[Target position records]
****

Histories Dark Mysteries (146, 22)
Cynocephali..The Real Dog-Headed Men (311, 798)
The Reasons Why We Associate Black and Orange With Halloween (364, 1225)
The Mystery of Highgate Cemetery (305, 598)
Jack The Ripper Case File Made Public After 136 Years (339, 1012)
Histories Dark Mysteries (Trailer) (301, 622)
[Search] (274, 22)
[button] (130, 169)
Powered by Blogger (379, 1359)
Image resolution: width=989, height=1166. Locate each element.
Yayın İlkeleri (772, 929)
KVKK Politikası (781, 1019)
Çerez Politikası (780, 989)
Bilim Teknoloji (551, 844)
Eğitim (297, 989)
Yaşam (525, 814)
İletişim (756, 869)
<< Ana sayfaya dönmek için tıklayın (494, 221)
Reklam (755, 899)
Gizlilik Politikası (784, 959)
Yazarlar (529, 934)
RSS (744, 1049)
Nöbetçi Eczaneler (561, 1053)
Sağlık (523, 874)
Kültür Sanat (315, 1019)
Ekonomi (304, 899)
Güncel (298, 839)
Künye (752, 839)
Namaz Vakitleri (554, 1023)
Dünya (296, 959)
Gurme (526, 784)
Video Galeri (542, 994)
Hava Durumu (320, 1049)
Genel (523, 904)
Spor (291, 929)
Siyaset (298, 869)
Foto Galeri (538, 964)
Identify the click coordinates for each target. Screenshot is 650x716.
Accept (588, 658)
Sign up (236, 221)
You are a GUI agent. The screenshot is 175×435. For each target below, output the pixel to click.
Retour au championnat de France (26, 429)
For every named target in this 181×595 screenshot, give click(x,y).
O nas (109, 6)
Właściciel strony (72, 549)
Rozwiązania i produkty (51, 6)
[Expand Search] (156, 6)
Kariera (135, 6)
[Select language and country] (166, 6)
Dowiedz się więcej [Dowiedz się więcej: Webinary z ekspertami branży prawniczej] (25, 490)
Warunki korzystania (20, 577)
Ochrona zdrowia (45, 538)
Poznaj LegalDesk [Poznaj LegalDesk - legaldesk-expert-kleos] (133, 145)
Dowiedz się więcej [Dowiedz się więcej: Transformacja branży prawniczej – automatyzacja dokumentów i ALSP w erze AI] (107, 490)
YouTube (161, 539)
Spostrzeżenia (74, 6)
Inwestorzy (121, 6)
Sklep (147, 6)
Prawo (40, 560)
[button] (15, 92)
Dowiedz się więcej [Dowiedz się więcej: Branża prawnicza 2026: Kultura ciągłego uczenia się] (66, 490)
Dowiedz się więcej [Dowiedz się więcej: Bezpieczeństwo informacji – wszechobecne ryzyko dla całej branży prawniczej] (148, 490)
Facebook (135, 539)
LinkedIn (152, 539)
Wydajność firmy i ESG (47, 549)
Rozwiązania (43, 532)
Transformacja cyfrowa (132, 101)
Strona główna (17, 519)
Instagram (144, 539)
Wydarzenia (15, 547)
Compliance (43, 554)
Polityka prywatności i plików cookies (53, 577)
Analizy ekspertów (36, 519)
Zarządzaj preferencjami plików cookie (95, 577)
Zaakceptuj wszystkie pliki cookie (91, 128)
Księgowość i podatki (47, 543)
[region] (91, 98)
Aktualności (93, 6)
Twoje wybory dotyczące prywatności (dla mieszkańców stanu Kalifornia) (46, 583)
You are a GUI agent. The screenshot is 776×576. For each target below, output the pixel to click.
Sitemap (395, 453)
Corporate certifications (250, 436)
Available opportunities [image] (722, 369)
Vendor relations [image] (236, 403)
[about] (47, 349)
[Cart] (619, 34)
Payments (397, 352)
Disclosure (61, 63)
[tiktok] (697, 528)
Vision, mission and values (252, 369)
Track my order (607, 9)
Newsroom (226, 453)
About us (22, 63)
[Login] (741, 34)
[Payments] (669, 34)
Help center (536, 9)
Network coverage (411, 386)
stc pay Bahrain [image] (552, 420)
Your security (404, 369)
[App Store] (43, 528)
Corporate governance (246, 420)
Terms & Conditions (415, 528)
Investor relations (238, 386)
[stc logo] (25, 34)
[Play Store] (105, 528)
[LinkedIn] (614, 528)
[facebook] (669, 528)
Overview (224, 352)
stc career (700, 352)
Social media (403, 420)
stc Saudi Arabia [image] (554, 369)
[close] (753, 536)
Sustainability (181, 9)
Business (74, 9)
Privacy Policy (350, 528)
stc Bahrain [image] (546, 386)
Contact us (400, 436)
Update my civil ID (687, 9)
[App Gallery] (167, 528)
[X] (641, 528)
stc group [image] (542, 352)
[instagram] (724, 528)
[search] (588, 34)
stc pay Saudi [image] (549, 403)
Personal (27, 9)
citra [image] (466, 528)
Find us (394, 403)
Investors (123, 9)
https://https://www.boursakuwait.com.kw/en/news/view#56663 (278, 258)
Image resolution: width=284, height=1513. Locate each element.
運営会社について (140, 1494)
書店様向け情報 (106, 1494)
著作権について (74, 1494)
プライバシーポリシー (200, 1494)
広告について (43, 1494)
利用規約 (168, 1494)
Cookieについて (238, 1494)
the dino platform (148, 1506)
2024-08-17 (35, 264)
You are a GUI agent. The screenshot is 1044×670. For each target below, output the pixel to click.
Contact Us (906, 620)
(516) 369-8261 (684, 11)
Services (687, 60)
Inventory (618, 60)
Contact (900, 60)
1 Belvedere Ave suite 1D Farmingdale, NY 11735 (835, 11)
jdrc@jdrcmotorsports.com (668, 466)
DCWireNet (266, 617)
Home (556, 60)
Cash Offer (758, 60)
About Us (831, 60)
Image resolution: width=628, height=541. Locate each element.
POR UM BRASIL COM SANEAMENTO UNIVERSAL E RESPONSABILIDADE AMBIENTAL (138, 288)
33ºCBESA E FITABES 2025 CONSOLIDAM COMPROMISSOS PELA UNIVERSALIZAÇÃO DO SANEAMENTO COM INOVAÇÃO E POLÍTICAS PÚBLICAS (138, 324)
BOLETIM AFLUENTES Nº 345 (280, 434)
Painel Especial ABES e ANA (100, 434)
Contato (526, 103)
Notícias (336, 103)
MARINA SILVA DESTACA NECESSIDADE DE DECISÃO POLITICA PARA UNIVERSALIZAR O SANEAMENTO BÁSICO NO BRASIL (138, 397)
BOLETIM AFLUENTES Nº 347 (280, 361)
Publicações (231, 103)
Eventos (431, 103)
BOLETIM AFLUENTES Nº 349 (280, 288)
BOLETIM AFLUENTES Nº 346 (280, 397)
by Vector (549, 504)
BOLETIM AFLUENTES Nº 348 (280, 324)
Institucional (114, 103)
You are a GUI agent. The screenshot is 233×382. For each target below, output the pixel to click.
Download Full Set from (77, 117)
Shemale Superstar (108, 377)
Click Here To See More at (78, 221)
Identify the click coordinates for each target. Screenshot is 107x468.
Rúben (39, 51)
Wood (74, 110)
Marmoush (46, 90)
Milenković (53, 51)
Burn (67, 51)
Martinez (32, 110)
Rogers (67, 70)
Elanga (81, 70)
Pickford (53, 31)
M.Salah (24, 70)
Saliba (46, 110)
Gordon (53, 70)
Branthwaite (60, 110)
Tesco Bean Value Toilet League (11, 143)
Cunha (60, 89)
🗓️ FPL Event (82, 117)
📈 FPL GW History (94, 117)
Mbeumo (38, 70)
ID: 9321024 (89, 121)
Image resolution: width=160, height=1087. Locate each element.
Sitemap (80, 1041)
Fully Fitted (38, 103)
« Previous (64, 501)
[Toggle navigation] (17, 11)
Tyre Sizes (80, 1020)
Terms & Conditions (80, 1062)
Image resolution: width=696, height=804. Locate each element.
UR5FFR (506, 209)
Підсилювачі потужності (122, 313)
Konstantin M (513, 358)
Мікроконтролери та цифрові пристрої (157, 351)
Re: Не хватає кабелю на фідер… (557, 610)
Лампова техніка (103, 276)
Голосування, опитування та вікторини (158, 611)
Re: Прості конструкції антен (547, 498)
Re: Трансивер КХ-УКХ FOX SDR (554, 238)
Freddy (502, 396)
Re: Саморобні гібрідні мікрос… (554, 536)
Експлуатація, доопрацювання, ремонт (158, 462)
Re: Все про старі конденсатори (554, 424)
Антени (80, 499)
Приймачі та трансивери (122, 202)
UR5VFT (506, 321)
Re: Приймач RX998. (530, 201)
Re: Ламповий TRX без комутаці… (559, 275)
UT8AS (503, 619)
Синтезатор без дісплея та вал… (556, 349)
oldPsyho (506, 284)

****

*EXERCISE*: Rewrite the records from the first line through the line containing "Jack The Ripper", substituting "Graveyard" for "Cemetery" and keeping everything else unchanged.

*ANSWER TO THE PROBLEM*:
Histories Dark Mysteries (146, 22)
Cynocephali..The Real Dog-Headed Men (311, 798)
The Reasons Why We Associate Black and Orange With Halloween (364, 1225)
The Mystery of Highgate Graveyard (305, 598)
Jack The Ripper Case File Made Public After 136 Years (339, 1012)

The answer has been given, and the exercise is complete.